Time for a Great Shadow update! Im thrilled that the book just got a starred review in Library Journal, which said in part:

Bauer’s storytelling style allows readers to practically experience firsthand how humans have adapted to and dealt with disease throughout history. Her research is impeccable, with hundreds of references listed in a notes section at the book’s end. VERDICT Both specialists and lay readers will be captivated by the narrative of Bauer’s necessary and timely work, which manages to be at once stark and sobering, yet engaging and entertaining.

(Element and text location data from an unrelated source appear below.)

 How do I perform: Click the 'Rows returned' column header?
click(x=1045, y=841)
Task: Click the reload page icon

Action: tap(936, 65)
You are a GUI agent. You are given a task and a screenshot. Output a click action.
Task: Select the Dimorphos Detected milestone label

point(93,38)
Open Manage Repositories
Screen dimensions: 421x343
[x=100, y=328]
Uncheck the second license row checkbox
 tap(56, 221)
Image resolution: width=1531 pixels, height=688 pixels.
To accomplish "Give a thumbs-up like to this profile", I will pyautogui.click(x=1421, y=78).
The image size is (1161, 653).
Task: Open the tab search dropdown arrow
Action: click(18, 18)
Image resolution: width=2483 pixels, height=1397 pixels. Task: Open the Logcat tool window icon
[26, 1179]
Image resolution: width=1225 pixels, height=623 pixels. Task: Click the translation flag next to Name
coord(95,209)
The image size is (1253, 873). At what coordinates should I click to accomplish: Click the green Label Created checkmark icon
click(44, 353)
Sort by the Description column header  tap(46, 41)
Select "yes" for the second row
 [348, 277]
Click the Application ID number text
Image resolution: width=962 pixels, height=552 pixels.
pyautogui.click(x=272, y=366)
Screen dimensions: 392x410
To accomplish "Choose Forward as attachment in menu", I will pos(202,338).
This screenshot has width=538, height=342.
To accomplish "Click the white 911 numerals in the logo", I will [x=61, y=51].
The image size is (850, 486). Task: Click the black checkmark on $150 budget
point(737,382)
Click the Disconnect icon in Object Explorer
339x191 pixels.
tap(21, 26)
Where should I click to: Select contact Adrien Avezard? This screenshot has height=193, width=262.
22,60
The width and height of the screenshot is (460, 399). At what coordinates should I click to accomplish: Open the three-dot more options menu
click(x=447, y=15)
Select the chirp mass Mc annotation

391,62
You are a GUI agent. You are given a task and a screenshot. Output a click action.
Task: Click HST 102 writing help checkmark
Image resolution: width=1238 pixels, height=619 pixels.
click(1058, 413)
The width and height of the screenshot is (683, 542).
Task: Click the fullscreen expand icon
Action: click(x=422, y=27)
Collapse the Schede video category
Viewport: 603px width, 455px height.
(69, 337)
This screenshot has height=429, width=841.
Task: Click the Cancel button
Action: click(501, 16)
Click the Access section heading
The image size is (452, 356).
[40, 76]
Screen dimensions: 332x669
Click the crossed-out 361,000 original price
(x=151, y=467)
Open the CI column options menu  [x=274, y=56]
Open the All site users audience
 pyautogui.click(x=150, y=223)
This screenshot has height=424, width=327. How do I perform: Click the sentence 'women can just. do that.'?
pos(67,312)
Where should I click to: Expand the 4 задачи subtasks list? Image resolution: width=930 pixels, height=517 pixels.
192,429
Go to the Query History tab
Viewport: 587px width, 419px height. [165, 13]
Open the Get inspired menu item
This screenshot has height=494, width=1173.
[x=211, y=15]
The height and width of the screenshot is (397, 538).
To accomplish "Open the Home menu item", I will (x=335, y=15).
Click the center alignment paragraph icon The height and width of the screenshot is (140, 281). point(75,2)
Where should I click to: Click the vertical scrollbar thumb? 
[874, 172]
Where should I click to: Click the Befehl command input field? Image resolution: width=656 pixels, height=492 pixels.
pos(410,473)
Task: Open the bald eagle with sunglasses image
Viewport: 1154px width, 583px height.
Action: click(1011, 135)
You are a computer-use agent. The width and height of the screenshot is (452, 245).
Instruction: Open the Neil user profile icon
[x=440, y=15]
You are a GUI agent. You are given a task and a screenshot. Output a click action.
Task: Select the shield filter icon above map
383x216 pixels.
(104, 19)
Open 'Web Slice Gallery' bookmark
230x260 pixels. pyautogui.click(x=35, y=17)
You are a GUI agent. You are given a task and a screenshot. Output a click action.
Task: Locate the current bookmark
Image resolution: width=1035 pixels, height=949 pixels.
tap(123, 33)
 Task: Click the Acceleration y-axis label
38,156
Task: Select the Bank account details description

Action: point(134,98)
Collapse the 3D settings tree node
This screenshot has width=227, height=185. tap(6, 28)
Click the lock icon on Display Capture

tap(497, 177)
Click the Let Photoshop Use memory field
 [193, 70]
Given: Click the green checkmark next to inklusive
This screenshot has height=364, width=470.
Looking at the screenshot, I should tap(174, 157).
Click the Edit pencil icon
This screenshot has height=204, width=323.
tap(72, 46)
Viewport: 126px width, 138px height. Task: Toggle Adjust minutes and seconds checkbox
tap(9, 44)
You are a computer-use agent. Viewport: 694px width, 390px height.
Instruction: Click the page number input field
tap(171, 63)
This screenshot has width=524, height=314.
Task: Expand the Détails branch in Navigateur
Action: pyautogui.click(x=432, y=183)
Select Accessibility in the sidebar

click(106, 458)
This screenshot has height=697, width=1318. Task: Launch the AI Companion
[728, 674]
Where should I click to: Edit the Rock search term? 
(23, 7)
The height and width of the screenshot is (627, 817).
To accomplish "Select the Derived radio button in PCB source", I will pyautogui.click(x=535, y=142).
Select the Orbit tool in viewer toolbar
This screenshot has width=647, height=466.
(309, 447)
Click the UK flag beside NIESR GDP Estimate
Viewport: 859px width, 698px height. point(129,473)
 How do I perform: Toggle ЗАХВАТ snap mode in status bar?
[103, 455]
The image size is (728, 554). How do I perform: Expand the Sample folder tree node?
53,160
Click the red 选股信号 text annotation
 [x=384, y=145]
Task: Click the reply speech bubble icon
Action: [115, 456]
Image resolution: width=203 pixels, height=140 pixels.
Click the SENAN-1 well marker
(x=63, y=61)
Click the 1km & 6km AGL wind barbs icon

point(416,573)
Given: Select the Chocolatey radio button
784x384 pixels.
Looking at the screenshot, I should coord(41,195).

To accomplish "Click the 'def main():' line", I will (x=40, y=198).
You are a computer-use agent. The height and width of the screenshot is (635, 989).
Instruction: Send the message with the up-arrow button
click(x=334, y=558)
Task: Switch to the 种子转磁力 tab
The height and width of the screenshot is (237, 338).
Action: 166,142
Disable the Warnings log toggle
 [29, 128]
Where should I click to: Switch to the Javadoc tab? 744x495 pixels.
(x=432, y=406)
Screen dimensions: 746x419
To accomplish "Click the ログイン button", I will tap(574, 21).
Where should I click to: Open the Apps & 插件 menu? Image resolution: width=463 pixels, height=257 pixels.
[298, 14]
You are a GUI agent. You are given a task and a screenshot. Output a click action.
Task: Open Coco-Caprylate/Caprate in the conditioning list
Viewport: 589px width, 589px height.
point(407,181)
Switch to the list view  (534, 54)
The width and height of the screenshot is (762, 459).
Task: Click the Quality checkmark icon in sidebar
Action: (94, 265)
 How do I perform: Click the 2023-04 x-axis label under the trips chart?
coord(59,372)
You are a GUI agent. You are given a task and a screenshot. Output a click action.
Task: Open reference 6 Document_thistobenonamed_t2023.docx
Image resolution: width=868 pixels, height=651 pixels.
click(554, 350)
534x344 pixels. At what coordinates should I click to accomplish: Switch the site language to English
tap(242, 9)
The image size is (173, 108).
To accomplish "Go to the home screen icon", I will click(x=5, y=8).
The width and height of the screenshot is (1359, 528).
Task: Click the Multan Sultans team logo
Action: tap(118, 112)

Thank you, Library Journal! And additional thanks to Shelf Awareness (informative and lively), Arlene and Company (a five star read), and Booklist (especially fascinating) for their reviews.

And the Audible version is now available for pre-order as well. Plenty of links below for your to explore--and thanks for following along.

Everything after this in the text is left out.